PROBLEM REQUIREMENTS → Verbatim output required. Print the data in full.

AVAILABLE DATA START

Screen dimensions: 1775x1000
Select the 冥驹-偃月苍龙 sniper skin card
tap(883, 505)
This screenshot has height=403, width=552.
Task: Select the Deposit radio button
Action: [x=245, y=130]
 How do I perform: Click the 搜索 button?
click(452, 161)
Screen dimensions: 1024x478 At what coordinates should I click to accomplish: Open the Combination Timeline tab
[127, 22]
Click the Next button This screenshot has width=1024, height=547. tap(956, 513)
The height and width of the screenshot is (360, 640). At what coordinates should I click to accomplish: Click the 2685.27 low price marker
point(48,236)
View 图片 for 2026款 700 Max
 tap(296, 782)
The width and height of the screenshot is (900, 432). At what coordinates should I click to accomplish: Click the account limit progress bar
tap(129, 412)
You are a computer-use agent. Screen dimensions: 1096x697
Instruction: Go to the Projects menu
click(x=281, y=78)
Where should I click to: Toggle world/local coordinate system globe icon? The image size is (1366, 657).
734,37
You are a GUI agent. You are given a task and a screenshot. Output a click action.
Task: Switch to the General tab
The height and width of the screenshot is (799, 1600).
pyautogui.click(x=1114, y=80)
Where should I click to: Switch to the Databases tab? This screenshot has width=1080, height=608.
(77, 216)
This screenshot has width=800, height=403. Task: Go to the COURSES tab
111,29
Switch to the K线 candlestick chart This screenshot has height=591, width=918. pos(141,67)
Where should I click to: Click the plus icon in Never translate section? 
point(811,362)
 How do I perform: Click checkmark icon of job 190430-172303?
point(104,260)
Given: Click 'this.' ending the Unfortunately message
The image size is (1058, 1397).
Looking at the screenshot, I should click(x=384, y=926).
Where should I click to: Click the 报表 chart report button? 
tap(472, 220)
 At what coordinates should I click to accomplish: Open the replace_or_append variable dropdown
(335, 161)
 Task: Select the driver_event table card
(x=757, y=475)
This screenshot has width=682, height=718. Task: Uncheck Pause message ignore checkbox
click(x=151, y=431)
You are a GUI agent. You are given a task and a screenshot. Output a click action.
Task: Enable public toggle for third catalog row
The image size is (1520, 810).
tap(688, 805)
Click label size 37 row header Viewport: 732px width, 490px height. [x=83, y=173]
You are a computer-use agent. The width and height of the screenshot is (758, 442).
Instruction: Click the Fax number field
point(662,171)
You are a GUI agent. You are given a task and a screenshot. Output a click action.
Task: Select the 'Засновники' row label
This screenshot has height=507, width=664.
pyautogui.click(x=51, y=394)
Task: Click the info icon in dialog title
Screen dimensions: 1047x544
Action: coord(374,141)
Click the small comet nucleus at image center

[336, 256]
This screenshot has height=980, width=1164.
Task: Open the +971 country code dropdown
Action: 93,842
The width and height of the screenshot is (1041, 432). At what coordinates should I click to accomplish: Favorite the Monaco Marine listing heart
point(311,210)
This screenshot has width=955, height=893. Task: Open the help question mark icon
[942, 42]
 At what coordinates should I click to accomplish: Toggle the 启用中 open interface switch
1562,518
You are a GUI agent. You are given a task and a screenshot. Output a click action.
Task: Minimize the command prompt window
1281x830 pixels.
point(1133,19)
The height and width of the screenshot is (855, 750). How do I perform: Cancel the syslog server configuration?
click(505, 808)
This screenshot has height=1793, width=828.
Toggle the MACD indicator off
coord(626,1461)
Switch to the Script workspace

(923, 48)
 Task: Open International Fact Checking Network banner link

AVAILABLE DATA END

PROBLEM SOLUTION →
Screen dimensions: 1775x1000
Select the 冥驹-偃月苍龙 sniper skin card
tap(883, 505)
This screenshot has height=403, width=552.
Task: Select the Deposit radio button
Action: [x=245, y=130]
 How do I perform: Click the 搜索 button?
click(452, 161)
Screen dimensions: 1024x478 At what coordinates should I click to accomplish: Open the Combination Timeline tab
[127, 22]
Click the Next button This screenshot has width=1024, height=547. tap(956, 513)
The height and width of the screenshot is (360, 640). At what coordinates should I click to accomplish: Click the 2685.27 low price marker
point(48,236)
View 图片 for 2026款 700 Max
 tap(296, 782)
The width and height of the screenshot is (900, 432). At what coordinates should I click to accomplish: Click the account limit progress bar
tap(129, 412)
You are a computer-use agent. Screen dimensions: 1096x697
Instruction: Go to the Projects menu
click(x=281, y=78)
Where should I click to: Toggle world/local coordinate system globe icon? The image size is (1366, 657).
734,37
You are a GUI agent. You are given a task and a screenshot. Output a click action.
Task: Switch to the General tab
The height and width of the screenshot is (799, 1600).
pyautogui.click(x=1114, y=80)
Where should I click to: Switch to the Databases tab? This screenshot has width=1080, height=608.
(77, 216)
This screenshot has width=800, height=403. Task: Go to the COURSES tab
111,29
Switch to the K线 candlestick chart This screenshot has height=591, width=918. pos(141,67)
Where should I click to: Click the plus icon in Never translate section? 
point(811,362)
 How do I perform: Click checkmark icon of job 190430-172303?
point(104,260)
Given: Click 'this.' ending the Unfortunately message
The image size is (1058, 1397).
Looking at the screenshot, I should click(x=384, y=926).
Where should I click to: Click the 报表 chart report button? 
tap(472, 220)
 At what coordinates should I click to accomplish: Open the replace_or_append variable dropdown
(335, 161)
 Task: Select the driver_event table card
(x=757, y=475)
This screenshot has width=682, height=718. Task: Uncheck Pause message ignore checkbox
click(x=151, y=431)
You are a GUI agent. You are given a task and a screenshot. Output a click action.
Task: Enable public toggle for third catalog row
The image size is (1520, 810).
tap(688, 805)
Click label size 37 row header Viewport: 732px width, 490px height. [x=83, y=173]
You are a computer-use agent. The width and height of the screenshot is (758, 442).
Instruction: Click the Fax number field
point(662,171)
You are a GUI agent. You are given a task and a screenshot. Output a click action.
Task: Select the 'Засновники' row label
This screenshot has height=507, width=664.
pyautogui.click(x=51, y=394)
Task: Click the info icon in dialog title
Screen dimensions: 1047x544
Action: coord(374,141)
Click the small comet nucleus at image center

[336, 256]
This screenshot has height=980, width=1164.
Task: Open the +971 country code dropdown
Action: 93,842
The width and height of the screenshot is (1041, 432). At what coordinates should I click to accomplish: Favorite the Monaco Marine listing heart
point(311,210)
This screenshot has width=955, height=893. Task: Open the help question mark icon
[942, 42]
 At what coordinates should I click to accomplish: Toggle the 启用中 open interface switch
1562,518
You are a GUI agent. You are given a task and a screenshot. Output a click action.
Task: Minimize the command prompt window
1281x830 pixels.
point(1133,19)
The height and width of the screenshot is (855, 750). How do I perform: Cancel the syslog server configuration?
click(505, 808)
This screenshot has height=1793, width=828.
Toggle the MACD indicator off
coord(626,1461)
Switch to the Script workspace

(923, 48)
 Task: Open International Fact Checking Network banner link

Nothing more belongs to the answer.